On Wednesday, 30 January 2013 at 00:25:41 UTC, Jonathan M Davis wrote:

I believe that two main things are needed:

1. Make it possible to mark a variable such that you can't do anything with it that you couldn't do with a property function (e.g. taking its address needs
to be illegal).

2. Add property rewrites to make it so that stuff like ++ and += work.

You'll never get a property function to operate 100% like a variable, but you _can_ make it so that it's very close.. C# gets away with making variables and property functions swappable because it do stuff like let you take the address of a variable or a function. We basically need to do the same by restricting variables which are properties and improving the rewrites that the compile
does for property functions.

- Jonathan M Davis

I agree partial emulation can work, and I see you've pointed out that the usage of a property will have to be restricted so that it can work, but this means you have to mark your naked variables as @property ahead of time, otherwise you'll discover that you cannot replace a naked variable with a property without doing plenty of re-work.

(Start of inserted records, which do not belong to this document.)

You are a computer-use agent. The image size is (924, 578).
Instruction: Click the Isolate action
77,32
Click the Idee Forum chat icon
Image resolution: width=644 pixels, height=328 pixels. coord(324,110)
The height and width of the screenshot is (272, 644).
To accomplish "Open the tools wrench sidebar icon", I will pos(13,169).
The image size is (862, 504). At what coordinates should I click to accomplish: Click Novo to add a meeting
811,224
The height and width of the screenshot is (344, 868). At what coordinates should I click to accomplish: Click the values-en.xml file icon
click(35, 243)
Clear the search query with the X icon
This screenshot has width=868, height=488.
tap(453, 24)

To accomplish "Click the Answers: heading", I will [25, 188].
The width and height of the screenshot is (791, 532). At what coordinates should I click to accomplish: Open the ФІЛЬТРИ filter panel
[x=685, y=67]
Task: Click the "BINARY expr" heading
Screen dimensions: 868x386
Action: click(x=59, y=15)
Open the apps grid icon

Given that we won't be able to drop in a property without rework unless preplanned ahead of time, I'm not so sure we'll be gaining anything new here with specially marked properties, and even if we could drop them in, I'm still not sure it's a big gain.

I can see some value I suppose if you can mark a naked variable as @property because you know it will likely be wrapped into a function call later but don't want to implement the wrappers immediately, but I don't know if that's something a lot of people really need or care that much about.

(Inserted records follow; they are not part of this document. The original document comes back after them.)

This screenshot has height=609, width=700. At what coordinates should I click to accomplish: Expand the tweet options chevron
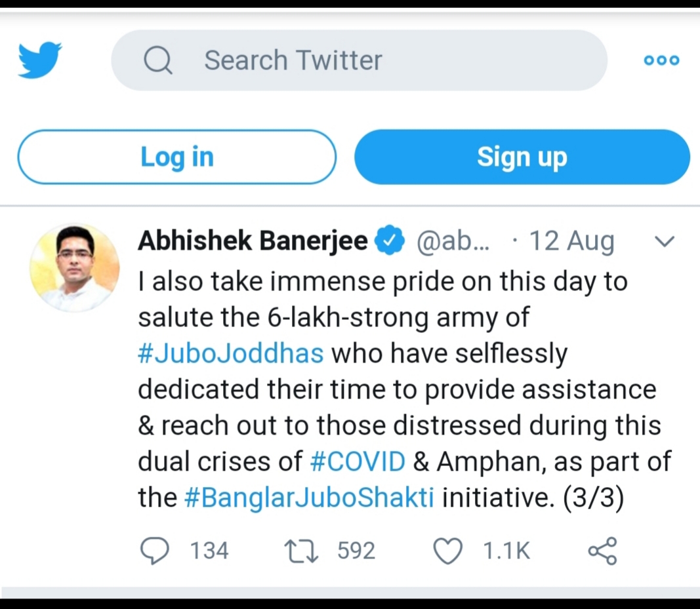(665, 242)
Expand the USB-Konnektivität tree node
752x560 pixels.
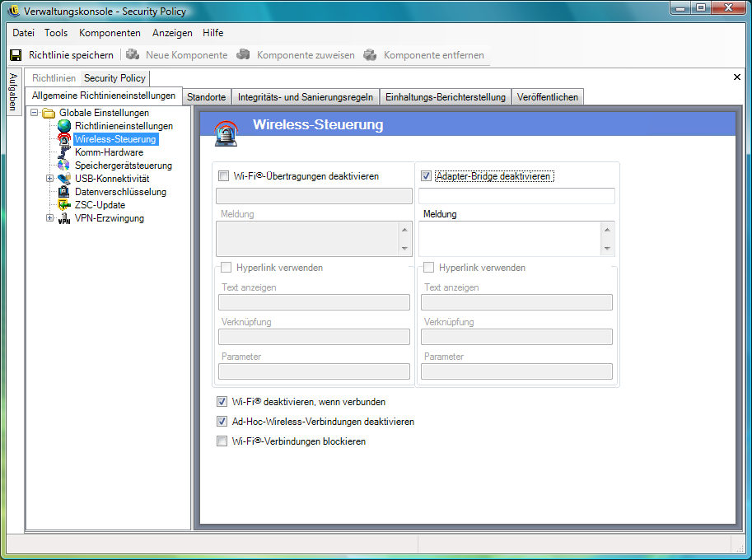(50, 179)
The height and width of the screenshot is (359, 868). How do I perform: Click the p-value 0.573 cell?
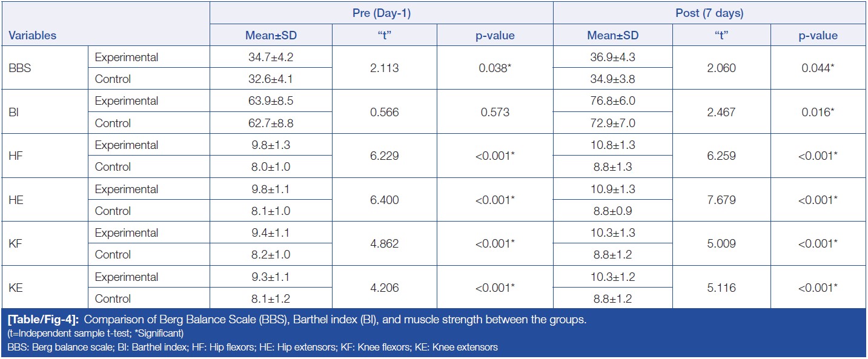click(x=495, y=112)
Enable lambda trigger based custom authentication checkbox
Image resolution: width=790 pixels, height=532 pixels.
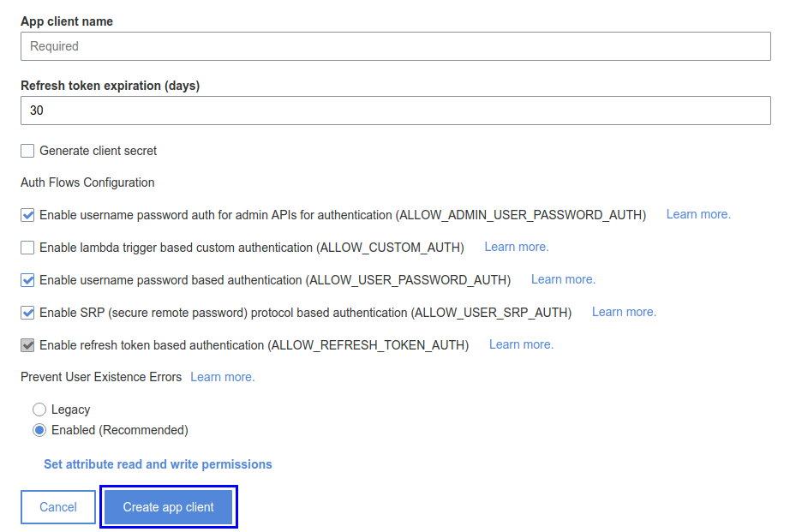pos(27,248)
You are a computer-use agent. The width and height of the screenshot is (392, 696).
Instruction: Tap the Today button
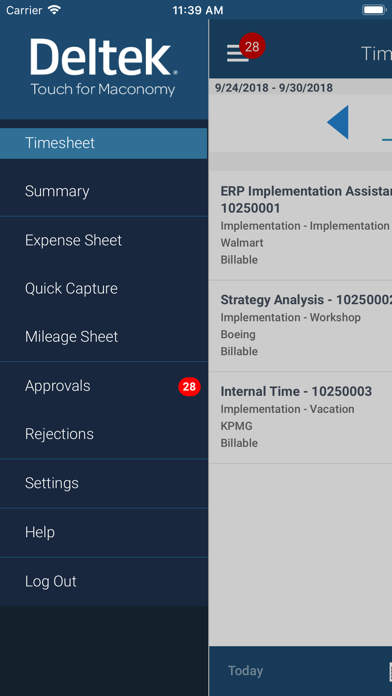point(245,671)
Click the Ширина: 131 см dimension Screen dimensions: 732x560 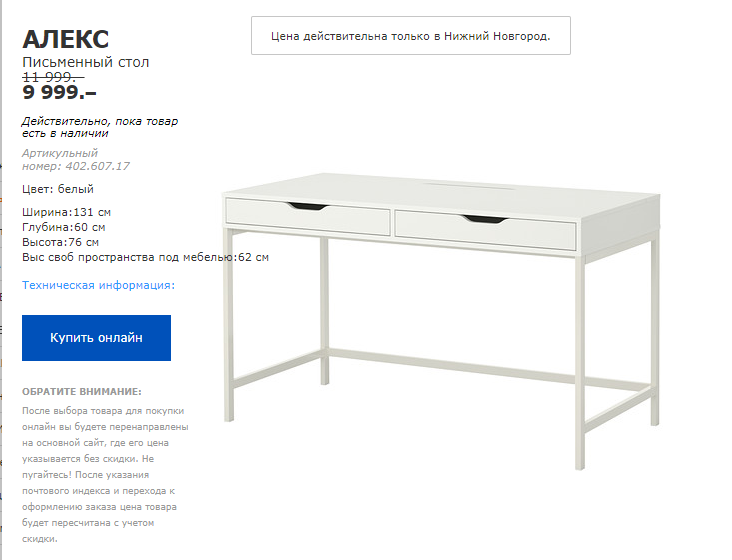66,212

I find the discussion we're having in another thread on the possibility of using a struct-like implementation for gaining property-like behaviors much more compelling a change for D because it extends D with interesting ways to implement variables and functions that can be used in more generalized situations AND it solves the property implementation issues too (in similar "restricted" ways as you've suggested can be done).

See last few posts ...
http://forum.dlang.org/thread/[email protected]

If we can not only implement @property as hoped for, but also get more expressive language features introduced along with it, then it may be something worth doing.